Interestingly Sharma was earlier Defence Secretary and the committee will have to face a dilemma if it decides to take up the VVIP chopper scam issue and feels the need to call the former Defence Secretary.
"If we decide to call the former Defence Secretary before the committee, we will have to call Sharma, who is now CAG. It's a ticklish issue," said a member speaking on the condition of anonymity.
Sharma had joined the Defence ministry in 2003 as a joint secretary. Sharma also held the post of director general (acquisition) in the Defence ministry in 2007-10. He became Defence secretary later in 2011.
In May 2013, the BJP had opposed appointment of Sharma as CAG. However, the 1976 Bihar cadre IAS officer was made CAG the same month replacing Vinod Rai with a tenure up to September 24, 2017.
Expressing reservations over the appointment of Sharma as CAG, the BJP had then said that there could be a "conflict of interest" as he will be auditing defence deals in which he had a role as Defence Secretary.
The argument of the BJP then was that Sharma has spent over 10 years in the Defence Ministry during which high profile and controversial deals were finalised like the VVIP Chopper agreement.
The CAG later submitted a report on the acquisition of
VVIP helicopters in August 2013, concluding that the process, from framing of quality requirements to the conclusion of the contract, differed from established procurement procedures.
The report came before the PAC of that time, which was then headed by BJP's Murli Manohar Joshi but the PAC did not take up the issue then.
The argument of Congress members is that that the PAC Chairman would have taken up the issue then had there been anything substantial to pin point bribing of any politician.

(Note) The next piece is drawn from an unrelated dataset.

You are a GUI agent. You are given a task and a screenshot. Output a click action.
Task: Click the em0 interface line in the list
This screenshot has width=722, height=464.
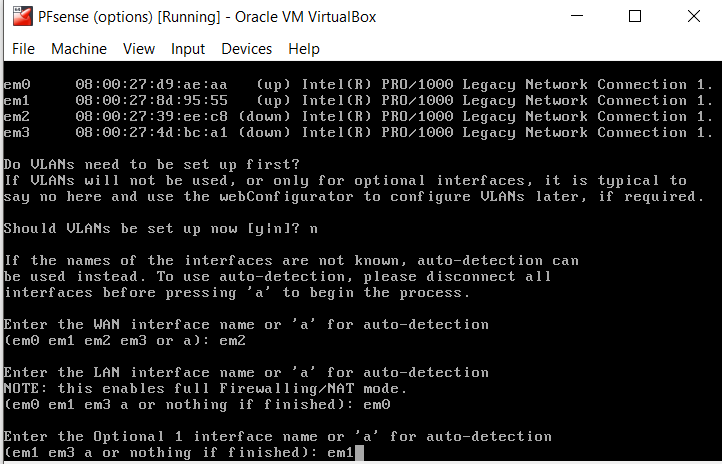pyautogui.click(x=358, y=85)
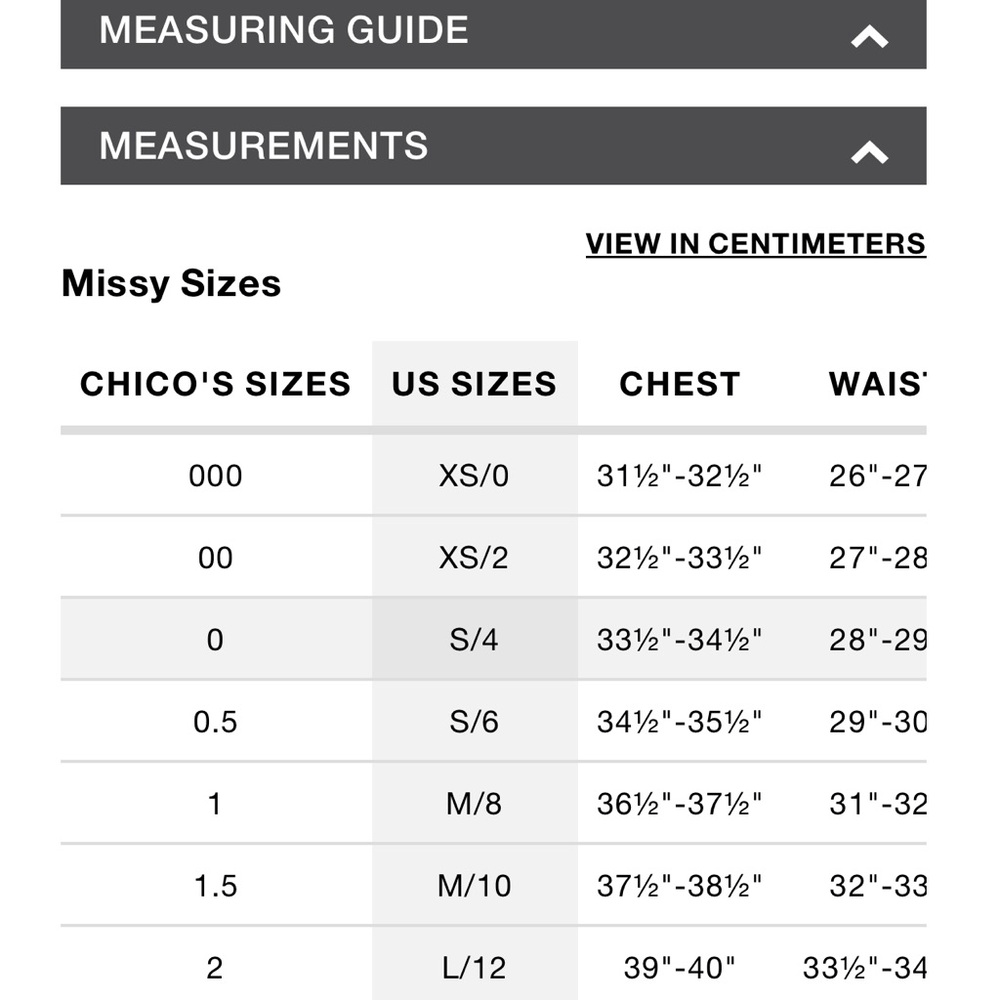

"We have no issue anyway in PAC taking up the matter. If members want the issue to be taken up, it can be taken up," said a Congress member.
The issue has led to a huge controversy during the recently concluded Budget Session of Parliament with members from Congress and BJP sparring over the incident for days.
While the government vowed to track down the main beneficiaries of the kickbacks so that "we can do" what "we could not do in Bofors", Congress said it was ready to face a probe that is monitored by the Supreme Court.
The 21-member reconstituted panel has seven members from Rajya Sabha --- Naresh Agrawal, Satyavrat Chaturvedi Bhubaneswar Kalita, Shantaram Naik (Congress), Vijay Goel, Ajay Sancheti (BJP) and Sukhendu Sekhar Roy (TMC).
It has 15 members from Lok Sabha including Kirit Somaiya, Anurag Singh Thakur, Nishikant Dubey, Janardan Singh Sigriwal, Riti Pathak, Abhishek Singh, Shivkumar C Udasi (BJP), Sudip Bandyopadhyay (TMC), Prem Singh Chandumajra (Akali Dal), nominated MP from Kerala Richard Hay, Gajanan Chandrakant Kirtikar (Shiv Sena), Bhartruhari Mahtab (BJD), Neiphiu Rio (Nagaland Peoples Front) and P Venugopal (AIADMK).
Many of the newly-appointed BJP members in the panel have been aggressively attacking Congress and the Gandhi family on issues including AgustaWestland in Parliament and outside and therefore the PAC meetings in coming days are expected to generate much heat.